I must agree that if we don't provide a reliable transport in 
conjunction with the
other streams, you'll get a hodgepodge of incompatible, semi-functional
reliable transports layered on top of unreliable streams.  Not that one 
can't do a good
reliable transport on top of an unreliable layer, but people have 
varying abilities
to get it right.    Also, an integrated solution might have options for 
better
performance than a user-layered solution would (for example, prioritizing
certain packets from a reliable stream like restransmits or acks).
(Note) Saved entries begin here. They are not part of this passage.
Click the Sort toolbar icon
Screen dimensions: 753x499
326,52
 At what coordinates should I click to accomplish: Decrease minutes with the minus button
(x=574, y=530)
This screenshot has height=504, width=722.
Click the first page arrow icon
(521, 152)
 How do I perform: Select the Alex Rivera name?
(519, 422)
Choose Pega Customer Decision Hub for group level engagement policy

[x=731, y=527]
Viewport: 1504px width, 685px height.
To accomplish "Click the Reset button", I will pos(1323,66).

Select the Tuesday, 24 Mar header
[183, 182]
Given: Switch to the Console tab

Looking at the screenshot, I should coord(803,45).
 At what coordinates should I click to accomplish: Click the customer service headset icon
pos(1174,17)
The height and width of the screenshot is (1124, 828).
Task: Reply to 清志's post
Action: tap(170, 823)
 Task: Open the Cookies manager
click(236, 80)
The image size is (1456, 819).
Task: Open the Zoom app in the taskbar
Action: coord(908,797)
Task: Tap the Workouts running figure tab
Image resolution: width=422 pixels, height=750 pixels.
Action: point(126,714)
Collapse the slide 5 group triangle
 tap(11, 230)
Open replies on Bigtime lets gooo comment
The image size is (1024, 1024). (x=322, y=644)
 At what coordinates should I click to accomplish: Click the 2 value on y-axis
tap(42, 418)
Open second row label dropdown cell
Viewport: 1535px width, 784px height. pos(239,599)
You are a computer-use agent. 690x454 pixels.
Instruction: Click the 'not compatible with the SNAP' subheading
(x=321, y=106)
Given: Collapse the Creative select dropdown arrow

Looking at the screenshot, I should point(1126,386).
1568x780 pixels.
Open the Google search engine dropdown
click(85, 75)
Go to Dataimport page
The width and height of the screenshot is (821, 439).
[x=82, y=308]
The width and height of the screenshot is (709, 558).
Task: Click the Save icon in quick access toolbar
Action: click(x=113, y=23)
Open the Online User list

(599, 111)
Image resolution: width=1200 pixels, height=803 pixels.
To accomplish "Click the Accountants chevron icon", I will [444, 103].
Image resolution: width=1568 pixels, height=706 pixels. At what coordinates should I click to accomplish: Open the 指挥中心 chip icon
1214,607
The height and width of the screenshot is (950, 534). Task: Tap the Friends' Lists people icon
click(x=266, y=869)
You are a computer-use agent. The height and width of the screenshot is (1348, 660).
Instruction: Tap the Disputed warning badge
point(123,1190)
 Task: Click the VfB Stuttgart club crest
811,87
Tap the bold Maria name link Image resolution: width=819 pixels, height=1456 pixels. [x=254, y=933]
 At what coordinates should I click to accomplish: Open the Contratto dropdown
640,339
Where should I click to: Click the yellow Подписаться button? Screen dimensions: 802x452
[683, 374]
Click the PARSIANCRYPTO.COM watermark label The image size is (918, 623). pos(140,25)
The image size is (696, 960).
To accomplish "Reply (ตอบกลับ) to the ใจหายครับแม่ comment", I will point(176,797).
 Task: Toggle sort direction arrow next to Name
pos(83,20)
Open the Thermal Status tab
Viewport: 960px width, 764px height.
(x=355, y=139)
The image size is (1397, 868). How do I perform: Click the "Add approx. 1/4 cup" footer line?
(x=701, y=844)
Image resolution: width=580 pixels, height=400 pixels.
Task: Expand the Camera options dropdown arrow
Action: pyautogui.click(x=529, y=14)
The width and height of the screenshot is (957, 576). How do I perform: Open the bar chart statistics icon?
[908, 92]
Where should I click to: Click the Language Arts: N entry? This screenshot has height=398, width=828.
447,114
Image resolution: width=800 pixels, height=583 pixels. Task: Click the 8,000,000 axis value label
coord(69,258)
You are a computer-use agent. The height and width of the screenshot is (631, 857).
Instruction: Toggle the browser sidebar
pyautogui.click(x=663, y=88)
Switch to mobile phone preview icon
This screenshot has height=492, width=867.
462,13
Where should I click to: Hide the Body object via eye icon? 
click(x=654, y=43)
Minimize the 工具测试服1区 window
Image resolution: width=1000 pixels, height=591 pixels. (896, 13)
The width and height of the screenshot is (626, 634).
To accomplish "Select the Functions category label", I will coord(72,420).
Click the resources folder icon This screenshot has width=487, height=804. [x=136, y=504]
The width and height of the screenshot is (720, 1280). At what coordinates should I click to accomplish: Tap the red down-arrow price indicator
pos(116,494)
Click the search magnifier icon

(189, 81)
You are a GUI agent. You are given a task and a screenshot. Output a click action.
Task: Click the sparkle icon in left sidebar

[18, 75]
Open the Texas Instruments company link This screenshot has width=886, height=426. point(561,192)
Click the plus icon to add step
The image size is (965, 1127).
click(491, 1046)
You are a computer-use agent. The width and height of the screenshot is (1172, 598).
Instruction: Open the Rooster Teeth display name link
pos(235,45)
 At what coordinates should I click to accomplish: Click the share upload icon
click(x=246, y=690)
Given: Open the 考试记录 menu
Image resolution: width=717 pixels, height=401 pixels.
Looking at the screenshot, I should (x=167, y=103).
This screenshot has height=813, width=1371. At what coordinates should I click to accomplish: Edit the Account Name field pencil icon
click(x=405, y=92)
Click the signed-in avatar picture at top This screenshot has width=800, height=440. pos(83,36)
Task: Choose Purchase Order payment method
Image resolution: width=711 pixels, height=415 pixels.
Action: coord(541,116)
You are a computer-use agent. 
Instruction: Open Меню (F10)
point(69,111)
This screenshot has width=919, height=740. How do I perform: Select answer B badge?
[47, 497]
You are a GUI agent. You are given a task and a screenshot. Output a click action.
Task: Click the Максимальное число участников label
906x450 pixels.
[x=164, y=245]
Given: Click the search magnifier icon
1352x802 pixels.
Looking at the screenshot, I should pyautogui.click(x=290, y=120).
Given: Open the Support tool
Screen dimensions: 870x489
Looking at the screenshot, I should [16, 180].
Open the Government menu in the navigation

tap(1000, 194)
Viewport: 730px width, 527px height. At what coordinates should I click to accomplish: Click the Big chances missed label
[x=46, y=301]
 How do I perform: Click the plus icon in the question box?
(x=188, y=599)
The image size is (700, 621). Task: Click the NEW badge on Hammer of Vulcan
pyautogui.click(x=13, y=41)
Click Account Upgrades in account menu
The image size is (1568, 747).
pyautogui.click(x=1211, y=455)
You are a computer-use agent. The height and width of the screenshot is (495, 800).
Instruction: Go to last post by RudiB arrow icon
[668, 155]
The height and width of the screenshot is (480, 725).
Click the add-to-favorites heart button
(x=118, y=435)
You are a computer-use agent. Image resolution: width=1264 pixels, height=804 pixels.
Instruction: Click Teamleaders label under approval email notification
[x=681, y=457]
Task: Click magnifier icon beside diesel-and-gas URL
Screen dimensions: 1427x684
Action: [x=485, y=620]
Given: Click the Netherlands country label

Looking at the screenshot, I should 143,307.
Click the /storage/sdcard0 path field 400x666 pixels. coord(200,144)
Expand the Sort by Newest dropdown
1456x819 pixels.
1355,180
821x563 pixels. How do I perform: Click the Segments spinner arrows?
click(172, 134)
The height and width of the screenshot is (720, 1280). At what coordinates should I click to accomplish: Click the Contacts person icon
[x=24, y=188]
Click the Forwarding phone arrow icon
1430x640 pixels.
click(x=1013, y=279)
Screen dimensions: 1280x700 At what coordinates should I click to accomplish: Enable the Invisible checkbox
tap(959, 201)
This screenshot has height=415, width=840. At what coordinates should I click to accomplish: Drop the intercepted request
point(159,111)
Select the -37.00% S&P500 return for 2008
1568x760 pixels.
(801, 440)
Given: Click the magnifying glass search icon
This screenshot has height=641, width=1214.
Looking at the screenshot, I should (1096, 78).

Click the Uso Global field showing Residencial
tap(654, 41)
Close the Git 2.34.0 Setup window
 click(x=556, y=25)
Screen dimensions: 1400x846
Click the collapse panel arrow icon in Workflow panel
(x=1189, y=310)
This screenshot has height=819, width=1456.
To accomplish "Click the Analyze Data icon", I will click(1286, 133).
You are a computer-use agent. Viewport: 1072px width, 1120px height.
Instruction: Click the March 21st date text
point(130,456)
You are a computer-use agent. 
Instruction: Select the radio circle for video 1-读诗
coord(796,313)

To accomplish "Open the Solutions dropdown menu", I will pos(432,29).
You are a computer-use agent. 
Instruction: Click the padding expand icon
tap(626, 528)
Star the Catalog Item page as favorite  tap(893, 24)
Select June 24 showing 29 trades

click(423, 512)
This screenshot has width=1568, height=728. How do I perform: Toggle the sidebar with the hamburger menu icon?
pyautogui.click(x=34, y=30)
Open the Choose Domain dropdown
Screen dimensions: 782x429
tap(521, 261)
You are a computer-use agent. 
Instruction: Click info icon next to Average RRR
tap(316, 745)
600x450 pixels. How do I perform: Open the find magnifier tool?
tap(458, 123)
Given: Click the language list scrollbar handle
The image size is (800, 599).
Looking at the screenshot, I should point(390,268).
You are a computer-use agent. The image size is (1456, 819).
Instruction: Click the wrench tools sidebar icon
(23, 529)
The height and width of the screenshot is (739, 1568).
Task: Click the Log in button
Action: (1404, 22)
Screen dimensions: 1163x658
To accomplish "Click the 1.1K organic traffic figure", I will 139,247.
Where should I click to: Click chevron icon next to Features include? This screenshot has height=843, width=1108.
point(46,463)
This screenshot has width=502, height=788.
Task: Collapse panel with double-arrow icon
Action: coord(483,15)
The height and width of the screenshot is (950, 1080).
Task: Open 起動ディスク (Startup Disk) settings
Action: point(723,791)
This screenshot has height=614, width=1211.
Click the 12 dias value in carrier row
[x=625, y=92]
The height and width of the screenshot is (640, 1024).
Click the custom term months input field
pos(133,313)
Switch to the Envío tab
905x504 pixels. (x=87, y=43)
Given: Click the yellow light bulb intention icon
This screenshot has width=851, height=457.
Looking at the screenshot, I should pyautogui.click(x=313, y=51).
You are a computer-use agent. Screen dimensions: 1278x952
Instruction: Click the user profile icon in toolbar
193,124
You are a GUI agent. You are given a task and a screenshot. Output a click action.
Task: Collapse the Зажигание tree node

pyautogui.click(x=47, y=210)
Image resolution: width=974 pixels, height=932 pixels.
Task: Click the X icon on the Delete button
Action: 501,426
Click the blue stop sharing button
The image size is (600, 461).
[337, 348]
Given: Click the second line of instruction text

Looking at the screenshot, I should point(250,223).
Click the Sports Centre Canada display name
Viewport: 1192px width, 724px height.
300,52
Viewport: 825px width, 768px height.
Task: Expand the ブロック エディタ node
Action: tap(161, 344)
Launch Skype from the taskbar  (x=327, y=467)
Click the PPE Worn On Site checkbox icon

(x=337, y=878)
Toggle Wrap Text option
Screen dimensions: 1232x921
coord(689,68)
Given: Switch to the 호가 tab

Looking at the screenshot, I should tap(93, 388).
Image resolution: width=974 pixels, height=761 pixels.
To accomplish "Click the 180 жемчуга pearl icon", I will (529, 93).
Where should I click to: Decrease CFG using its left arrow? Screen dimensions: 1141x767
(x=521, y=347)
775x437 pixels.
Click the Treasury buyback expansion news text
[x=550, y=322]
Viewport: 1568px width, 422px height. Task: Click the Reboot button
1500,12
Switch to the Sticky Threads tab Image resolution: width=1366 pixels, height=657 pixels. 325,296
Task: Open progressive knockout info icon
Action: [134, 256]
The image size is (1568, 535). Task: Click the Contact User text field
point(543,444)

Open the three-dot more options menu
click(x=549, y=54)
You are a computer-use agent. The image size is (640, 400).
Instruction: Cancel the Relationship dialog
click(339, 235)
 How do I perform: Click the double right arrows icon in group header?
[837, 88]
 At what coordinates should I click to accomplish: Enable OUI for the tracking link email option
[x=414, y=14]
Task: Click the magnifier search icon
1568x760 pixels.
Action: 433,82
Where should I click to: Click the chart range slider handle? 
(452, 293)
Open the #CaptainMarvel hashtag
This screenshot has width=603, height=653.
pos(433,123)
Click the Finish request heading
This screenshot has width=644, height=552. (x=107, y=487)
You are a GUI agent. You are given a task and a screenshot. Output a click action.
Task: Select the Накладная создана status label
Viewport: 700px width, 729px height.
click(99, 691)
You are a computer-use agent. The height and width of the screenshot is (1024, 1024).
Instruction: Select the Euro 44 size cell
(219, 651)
As for the need - one of the first real-time apps on the internet was 
netrek.  This
predates the  web by years (I was in a netrek league in 1991), in the 
days when
a big international company would have a 64Kbps connection.  The 
original TCP-based
protocol broke down badly when exposed to congestion and the real net.  
The solution
was to break the data streams into two: one unreliable one for most 
positional updates,
and a reliable stream for game-state-critical data (like "you're dead").

Saying "if you want reliable data, use a proxy" is also silly IMHO.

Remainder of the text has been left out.